- [Task to carry out]: Please restate the records below verbatim, omitting every image they hold.

[Stored records]
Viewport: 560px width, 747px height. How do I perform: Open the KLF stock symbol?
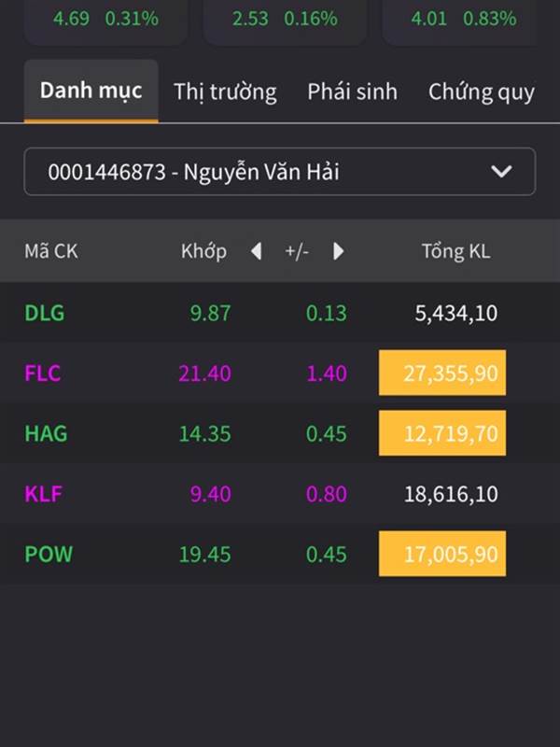pyautogui.click(x=44, y=494)
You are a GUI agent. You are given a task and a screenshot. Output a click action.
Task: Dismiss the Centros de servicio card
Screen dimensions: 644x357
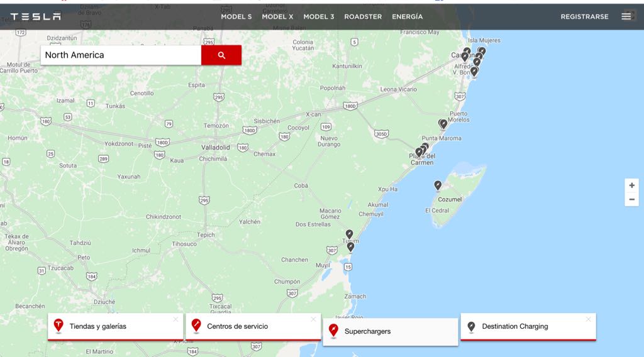[313, 319]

- [Your response]:
Viewport: 560px width, 747px height. How do I perform: Open the KLF stock symbol?
pyautogui.click(x=44, y=494)
You are a GUI agent. You are given a task and a screenshot. Output a click action.
Task: Dismiss the Centros de servicio card
Screen dimensions: 644x357
[313, 319]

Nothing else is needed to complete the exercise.